* [WORK REQUEST]
Exclude every picture and return the remaining entries below verbatim.

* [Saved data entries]
= Beginning of Section =

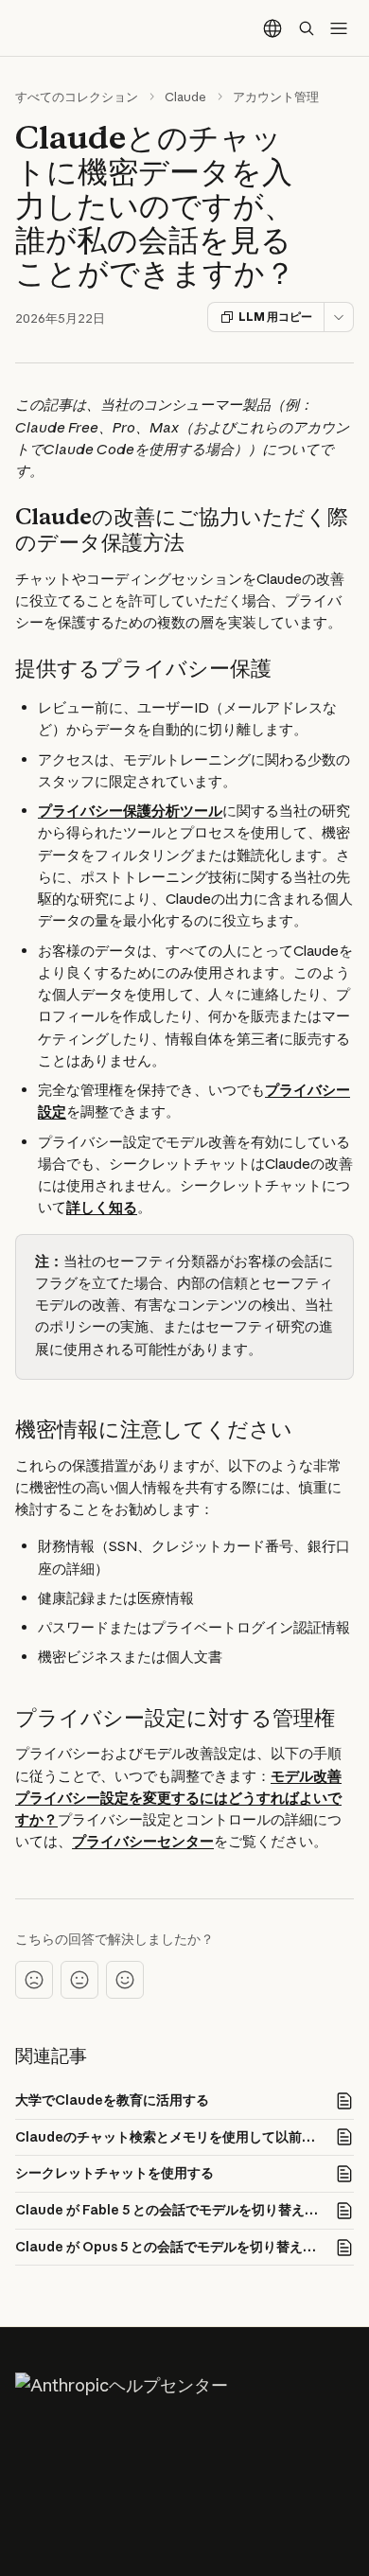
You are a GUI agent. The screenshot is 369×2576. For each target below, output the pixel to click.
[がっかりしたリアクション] (34, 1980)
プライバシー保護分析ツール (130, 811)
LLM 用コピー (275, 316)
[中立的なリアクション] (79, 1980)
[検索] (306, 28)
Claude (185, 96)
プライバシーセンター (143, 1841)
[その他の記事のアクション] (339, 317)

= End of Section =

* [YOUR SOLUTION]
You are a GUI agent. The screenshot is 369×2576. For each target below, output the pixel to click.
[がっかりしたリアクション] (34, 1980)
プライバシー保護分析ツール (130, 811)
LLM 用コピー (275, 316)
[中立的なリアクション] (79, 1980)
[検索] (306, 28)
Claude (185, 96)
プライバシーセンター (143, 1841)
[その他の記事のアクション] (339, 317)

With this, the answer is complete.